Starting at the line that holds "Rename the High-Contrast Ima... project title", set down each line through the end of the listing, exactly as written and with nothing added.

━━━

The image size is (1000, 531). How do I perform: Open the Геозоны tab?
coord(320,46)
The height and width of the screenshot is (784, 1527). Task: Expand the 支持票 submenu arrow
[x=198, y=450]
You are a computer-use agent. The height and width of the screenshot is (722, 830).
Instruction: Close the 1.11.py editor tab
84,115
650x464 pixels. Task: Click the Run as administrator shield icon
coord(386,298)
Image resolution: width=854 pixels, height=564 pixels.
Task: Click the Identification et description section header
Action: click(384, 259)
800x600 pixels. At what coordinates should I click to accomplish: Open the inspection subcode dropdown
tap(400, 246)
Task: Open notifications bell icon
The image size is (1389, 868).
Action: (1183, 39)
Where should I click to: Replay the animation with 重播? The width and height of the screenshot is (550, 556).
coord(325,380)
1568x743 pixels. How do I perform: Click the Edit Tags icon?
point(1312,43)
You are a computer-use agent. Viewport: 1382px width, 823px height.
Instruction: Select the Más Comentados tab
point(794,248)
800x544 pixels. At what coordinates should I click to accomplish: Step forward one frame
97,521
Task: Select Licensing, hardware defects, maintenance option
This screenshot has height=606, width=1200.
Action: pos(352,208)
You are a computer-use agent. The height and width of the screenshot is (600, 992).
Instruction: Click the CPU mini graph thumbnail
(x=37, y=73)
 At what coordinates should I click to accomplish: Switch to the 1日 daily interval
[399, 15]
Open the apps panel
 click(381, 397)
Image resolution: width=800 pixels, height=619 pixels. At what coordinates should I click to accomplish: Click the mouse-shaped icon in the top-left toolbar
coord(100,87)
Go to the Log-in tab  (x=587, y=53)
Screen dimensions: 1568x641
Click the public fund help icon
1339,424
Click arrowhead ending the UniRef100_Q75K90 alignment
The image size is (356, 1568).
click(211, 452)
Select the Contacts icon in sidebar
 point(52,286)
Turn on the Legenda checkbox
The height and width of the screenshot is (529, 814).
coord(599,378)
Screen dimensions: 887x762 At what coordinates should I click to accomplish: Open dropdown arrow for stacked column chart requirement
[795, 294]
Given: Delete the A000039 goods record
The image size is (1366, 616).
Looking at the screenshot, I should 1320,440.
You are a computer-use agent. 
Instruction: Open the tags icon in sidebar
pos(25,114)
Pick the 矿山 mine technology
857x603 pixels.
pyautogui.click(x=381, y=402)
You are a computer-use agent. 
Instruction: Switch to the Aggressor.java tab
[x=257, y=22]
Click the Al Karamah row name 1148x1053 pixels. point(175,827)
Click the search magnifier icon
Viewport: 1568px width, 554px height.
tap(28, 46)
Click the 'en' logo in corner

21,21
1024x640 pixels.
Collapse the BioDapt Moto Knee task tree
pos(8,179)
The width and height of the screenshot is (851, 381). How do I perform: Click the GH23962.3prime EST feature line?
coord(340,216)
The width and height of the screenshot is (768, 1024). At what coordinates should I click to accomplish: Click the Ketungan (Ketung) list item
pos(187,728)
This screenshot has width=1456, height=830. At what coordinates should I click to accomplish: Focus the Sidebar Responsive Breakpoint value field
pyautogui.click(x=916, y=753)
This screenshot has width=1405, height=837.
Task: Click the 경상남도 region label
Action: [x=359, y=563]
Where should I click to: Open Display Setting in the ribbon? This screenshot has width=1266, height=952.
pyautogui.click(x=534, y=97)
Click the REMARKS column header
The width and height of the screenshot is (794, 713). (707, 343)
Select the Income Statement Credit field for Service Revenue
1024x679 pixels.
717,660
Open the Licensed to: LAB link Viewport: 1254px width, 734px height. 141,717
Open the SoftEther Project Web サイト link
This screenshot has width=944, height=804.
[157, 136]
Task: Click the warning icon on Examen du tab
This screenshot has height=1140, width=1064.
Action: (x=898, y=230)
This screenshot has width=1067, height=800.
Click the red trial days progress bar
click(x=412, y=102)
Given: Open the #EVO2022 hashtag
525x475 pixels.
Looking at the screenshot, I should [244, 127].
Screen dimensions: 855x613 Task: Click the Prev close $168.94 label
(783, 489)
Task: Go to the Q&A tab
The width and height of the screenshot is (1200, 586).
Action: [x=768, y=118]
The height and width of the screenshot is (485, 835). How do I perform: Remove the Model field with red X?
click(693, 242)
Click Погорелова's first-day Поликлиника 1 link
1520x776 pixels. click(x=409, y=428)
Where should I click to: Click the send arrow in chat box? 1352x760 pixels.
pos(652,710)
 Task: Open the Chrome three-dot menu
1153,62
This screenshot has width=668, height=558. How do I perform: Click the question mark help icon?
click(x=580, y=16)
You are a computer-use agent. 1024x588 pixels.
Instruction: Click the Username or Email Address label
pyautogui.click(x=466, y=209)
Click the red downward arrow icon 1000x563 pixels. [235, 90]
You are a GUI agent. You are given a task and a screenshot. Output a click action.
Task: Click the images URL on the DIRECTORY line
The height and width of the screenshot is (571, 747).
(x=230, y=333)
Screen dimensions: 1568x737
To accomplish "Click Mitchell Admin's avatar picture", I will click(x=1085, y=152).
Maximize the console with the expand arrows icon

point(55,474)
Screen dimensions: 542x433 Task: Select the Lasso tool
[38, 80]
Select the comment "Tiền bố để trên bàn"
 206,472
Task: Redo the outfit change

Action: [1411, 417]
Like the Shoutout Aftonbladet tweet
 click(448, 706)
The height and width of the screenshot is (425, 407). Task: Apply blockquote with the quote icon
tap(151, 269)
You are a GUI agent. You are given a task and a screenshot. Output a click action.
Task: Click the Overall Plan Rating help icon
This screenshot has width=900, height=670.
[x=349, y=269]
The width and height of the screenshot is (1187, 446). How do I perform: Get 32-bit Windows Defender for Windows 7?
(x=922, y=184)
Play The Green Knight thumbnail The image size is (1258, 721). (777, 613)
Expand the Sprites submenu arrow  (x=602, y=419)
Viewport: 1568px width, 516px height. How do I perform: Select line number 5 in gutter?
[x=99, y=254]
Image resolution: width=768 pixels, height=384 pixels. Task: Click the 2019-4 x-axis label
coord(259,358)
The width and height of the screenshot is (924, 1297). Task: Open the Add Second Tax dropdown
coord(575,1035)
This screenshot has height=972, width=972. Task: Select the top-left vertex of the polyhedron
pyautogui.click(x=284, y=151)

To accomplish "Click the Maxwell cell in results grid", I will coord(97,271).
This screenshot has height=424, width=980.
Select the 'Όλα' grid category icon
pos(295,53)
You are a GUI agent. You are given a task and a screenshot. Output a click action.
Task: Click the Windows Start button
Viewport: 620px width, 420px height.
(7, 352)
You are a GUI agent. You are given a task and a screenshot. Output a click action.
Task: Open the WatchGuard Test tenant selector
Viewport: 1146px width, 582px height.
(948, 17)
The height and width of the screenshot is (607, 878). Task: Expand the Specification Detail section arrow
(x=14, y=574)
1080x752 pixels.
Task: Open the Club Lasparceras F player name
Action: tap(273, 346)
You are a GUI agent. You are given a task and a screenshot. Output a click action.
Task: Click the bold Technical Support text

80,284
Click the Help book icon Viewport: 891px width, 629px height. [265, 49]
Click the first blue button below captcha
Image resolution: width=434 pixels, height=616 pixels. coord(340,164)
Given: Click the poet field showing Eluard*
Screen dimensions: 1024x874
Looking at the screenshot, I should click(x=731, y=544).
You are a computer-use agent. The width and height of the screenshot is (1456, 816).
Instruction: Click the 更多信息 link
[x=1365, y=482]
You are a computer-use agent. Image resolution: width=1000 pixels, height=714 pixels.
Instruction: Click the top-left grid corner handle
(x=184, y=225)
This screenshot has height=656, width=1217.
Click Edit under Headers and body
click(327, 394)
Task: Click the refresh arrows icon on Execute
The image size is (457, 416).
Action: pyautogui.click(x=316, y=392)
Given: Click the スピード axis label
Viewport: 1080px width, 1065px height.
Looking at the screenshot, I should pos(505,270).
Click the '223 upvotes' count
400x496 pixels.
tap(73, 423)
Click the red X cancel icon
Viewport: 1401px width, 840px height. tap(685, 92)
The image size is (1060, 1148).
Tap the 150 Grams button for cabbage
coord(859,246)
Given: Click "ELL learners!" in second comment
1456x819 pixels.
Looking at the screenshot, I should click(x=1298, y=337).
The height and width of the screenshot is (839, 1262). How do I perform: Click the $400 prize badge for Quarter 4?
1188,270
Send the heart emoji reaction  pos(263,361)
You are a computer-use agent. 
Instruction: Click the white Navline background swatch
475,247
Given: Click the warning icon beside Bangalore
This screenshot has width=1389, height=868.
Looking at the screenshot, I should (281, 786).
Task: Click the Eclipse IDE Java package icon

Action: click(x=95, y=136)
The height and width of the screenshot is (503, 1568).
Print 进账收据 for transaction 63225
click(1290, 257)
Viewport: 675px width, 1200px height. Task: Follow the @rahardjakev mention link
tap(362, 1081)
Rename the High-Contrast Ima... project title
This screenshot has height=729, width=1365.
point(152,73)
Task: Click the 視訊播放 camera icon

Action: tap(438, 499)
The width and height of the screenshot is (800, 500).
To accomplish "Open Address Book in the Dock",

━━━

• _Exercise output_:
Rename the High-Contrast Ima... project title
This screenshot has height=729, width=1365.
point(152,73)
Task: Click the 視訊播放 camera icon

Action: tap(438, 499)
The width and height of the screenshot is (800, 500).
To accomplish "Open Address Book in the Dock",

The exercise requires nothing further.